Supplied material:

^^^^

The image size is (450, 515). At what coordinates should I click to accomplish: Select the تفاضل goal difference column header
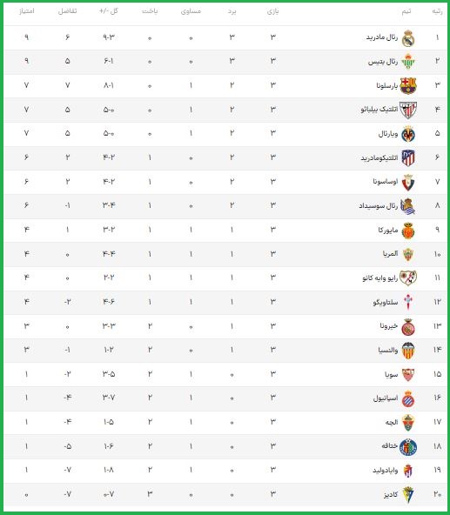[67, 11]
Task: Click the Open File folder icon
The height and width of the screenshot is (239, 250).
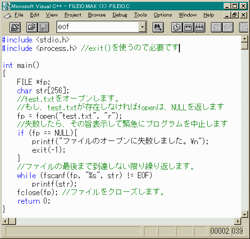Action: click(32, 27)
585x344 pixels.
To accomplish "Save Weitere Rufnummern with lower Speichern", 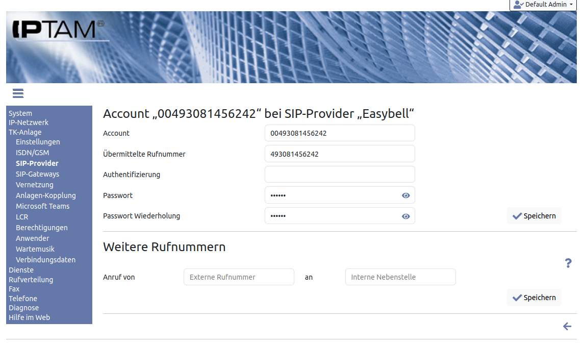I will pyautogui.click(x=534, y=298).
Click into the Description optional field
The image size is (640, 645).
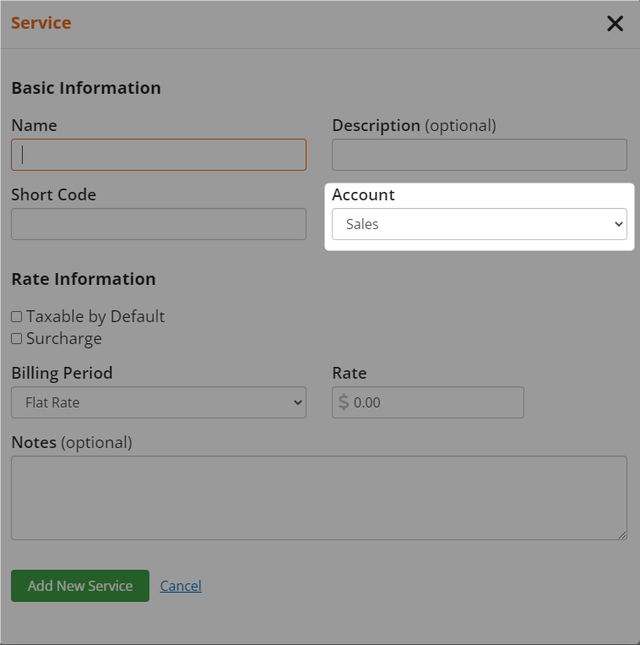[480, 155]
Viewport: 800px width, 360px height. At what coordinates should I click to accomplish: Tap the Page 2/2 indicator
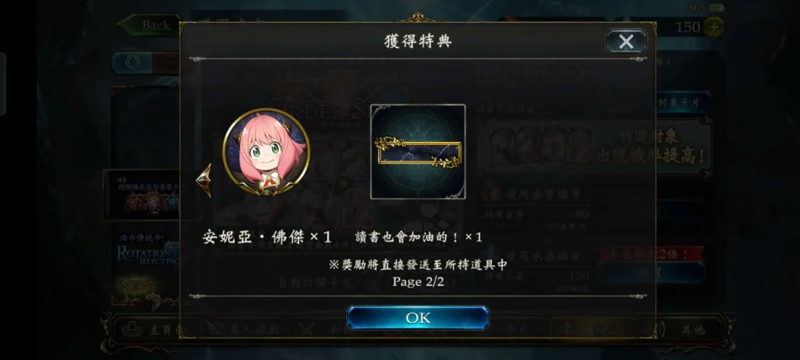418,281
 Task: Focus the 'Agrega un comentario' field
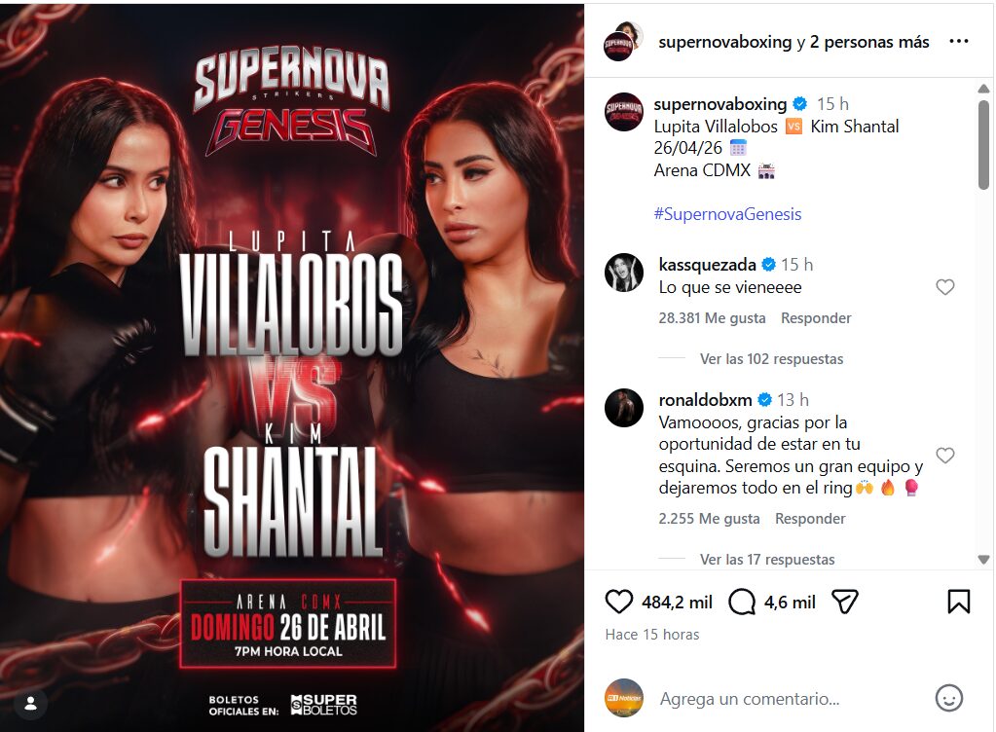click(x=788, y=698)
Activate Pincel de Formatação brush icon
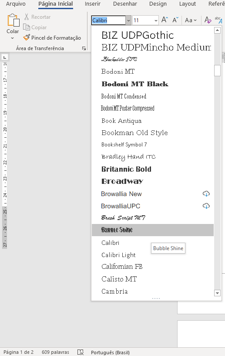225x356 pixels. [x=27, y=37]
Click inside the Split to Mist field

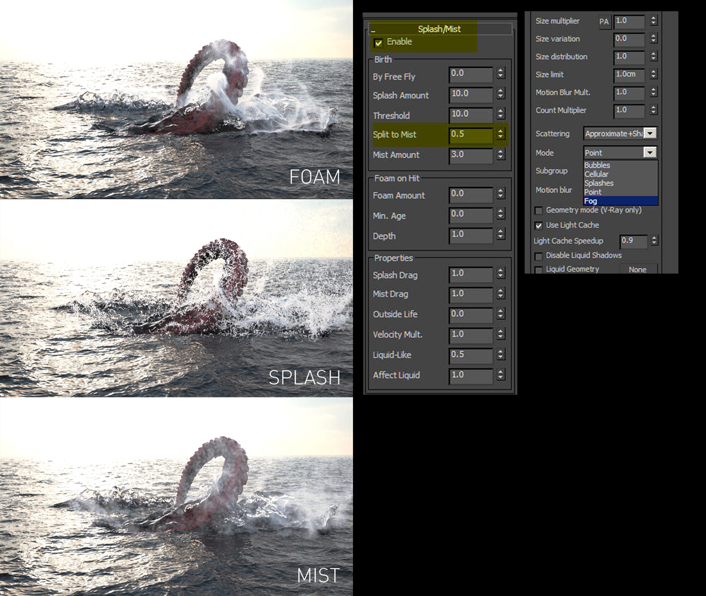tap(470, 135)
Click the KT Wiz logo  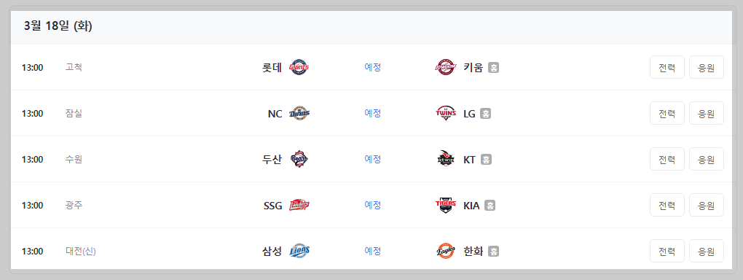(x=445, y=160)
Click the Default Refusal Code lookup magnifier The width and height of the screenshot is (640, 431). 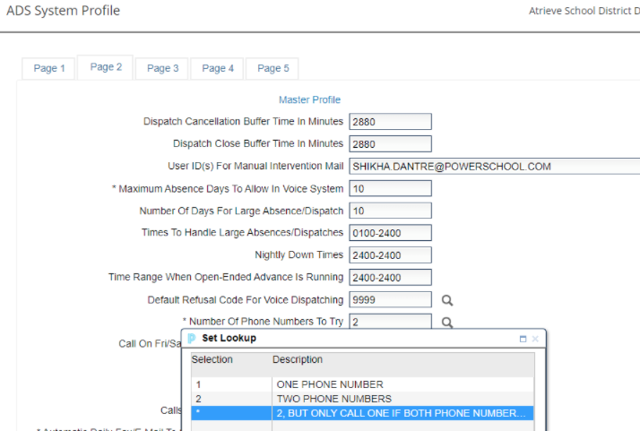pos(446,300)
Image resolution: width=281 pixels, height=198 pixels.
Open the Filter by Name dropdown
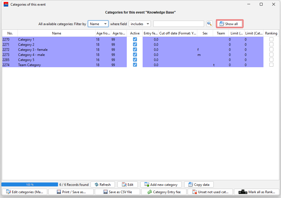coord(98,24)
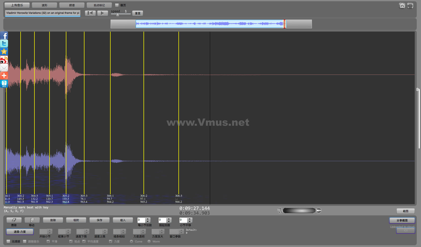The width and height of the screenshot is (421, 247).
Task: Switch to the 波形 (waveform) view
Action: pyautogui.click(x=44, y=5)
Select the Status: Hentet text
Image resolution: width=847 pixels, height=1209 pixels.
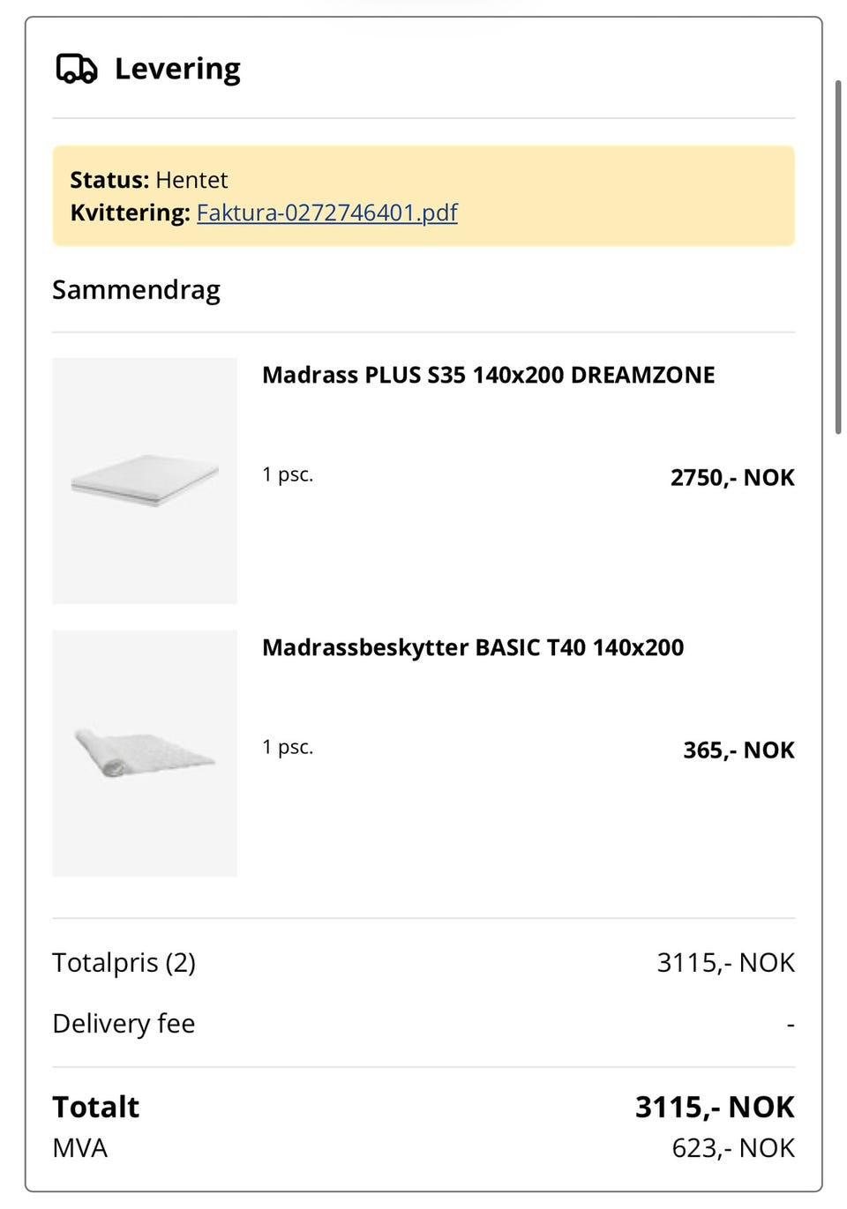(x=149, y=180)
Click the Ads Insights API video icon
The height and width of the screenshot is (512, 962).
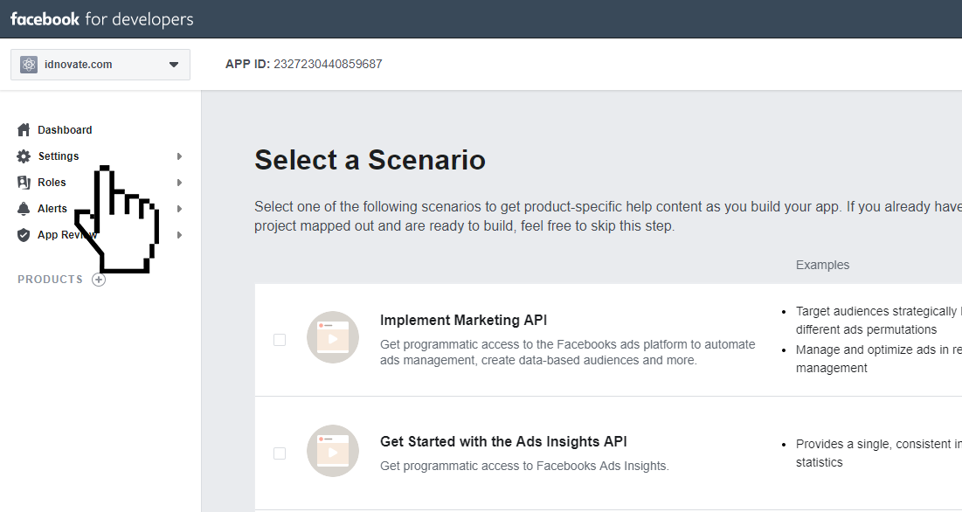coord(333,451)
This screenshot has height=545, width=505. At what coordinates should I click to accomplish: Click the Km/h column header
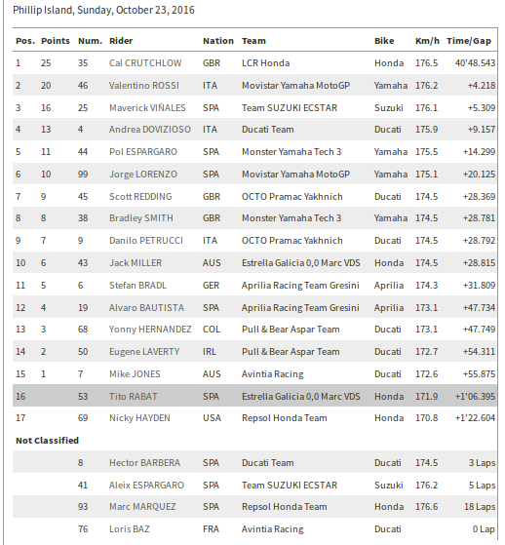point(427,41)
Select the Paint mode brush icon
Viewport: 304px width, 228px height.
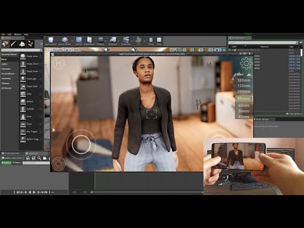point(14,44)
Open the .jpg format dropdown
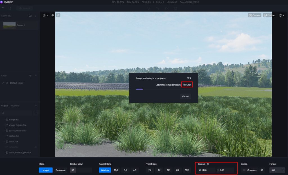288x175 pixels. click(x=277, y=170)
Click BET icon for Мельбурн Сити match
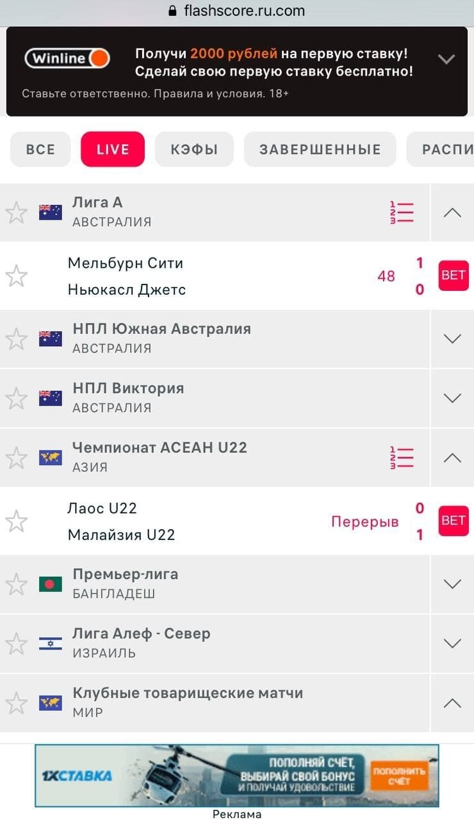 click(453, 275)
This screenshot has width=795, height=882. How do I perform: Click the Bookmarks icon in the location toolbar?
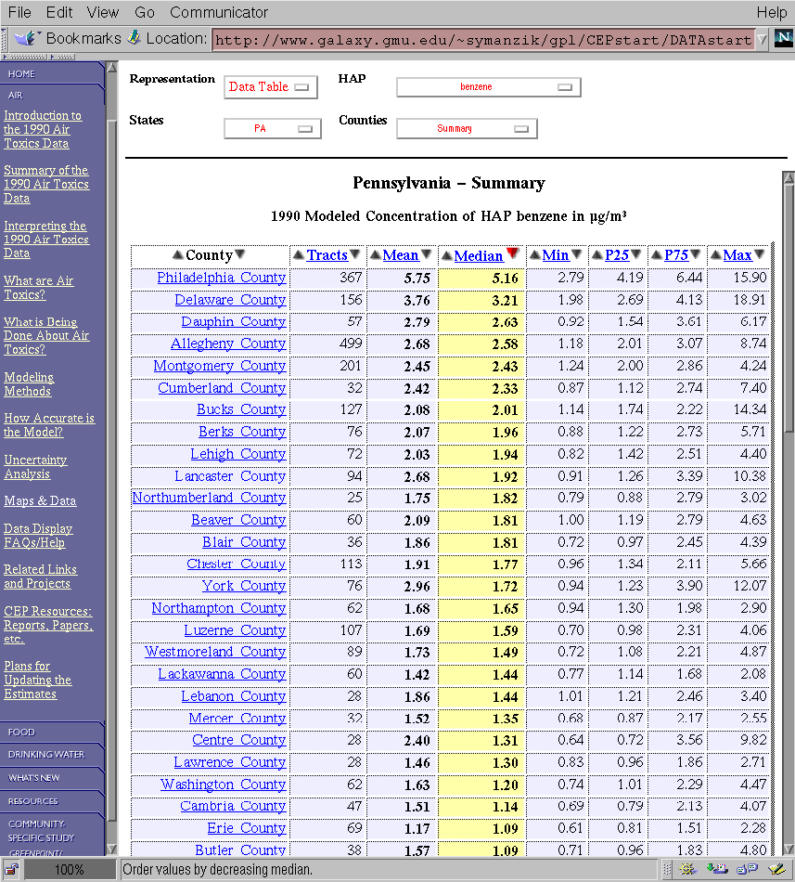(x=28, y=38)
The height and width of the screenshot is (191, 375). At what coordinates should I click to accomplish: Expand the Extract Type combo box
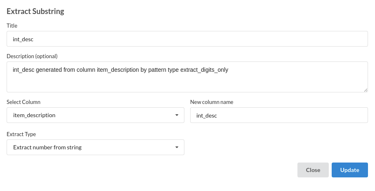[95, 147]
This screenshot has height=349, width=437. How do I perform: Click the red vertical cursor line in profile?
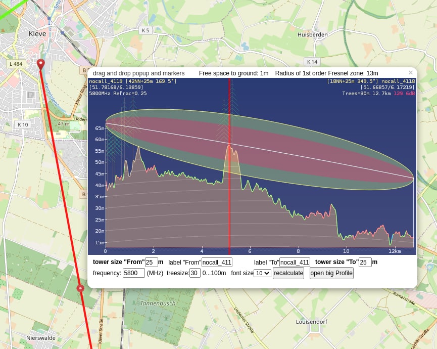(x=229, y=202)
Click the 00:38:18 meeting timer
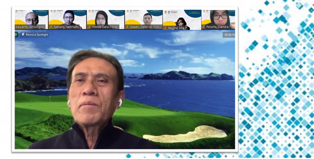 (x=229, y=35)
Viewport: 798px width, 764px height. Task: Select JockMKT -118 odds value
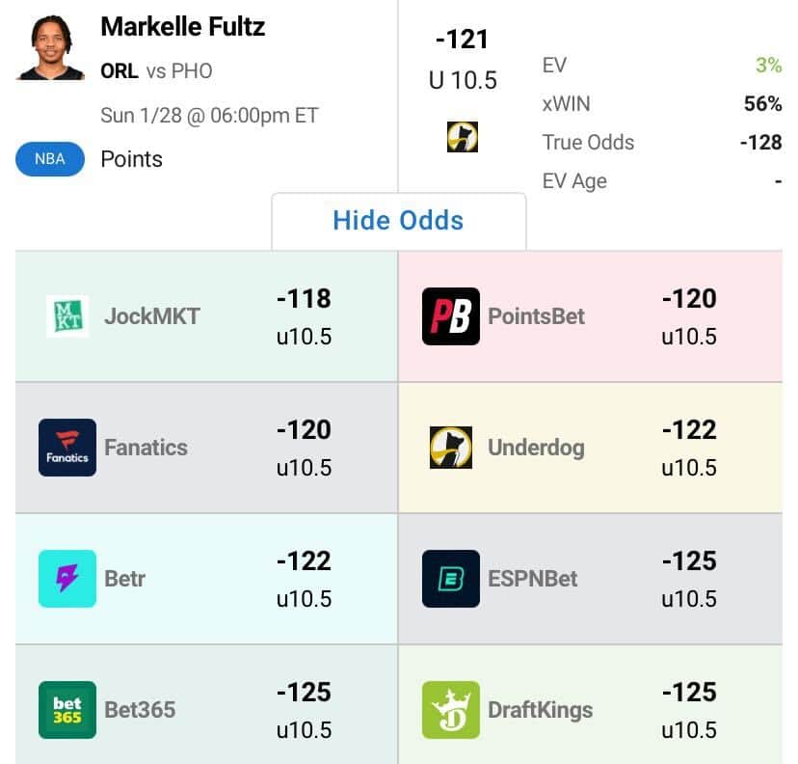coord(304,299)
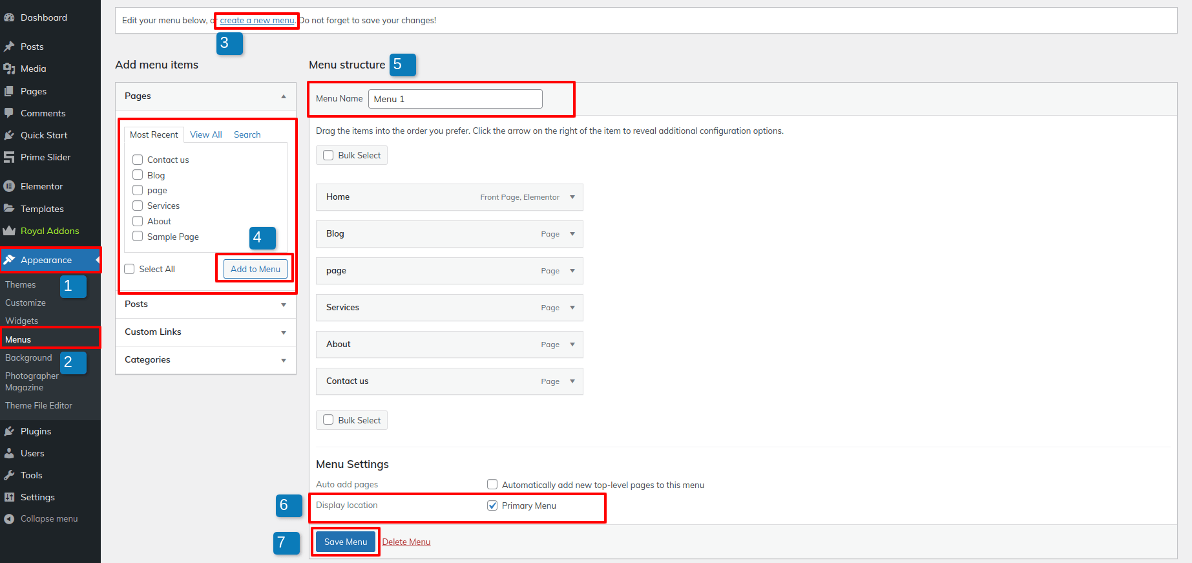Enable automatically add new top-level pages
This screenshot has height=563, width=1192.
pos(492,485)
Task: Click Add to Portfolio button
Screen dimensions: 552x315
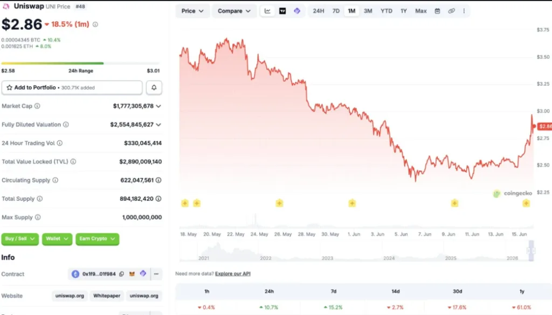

^^^^

Set down again, exactly, the lines of the material above from its first line to the one with "585x344 pixels.", inclusive. Leave the pictures out.

The image size is (450, 515). At what coordinates should I click to accomplish: Select the تفاضل goal difference column header
[67, 11]
Task: Click the Open File folder icon
The height and width of the screenshot is (239, 250).
Action: click(32, 27)
585x344 pixels.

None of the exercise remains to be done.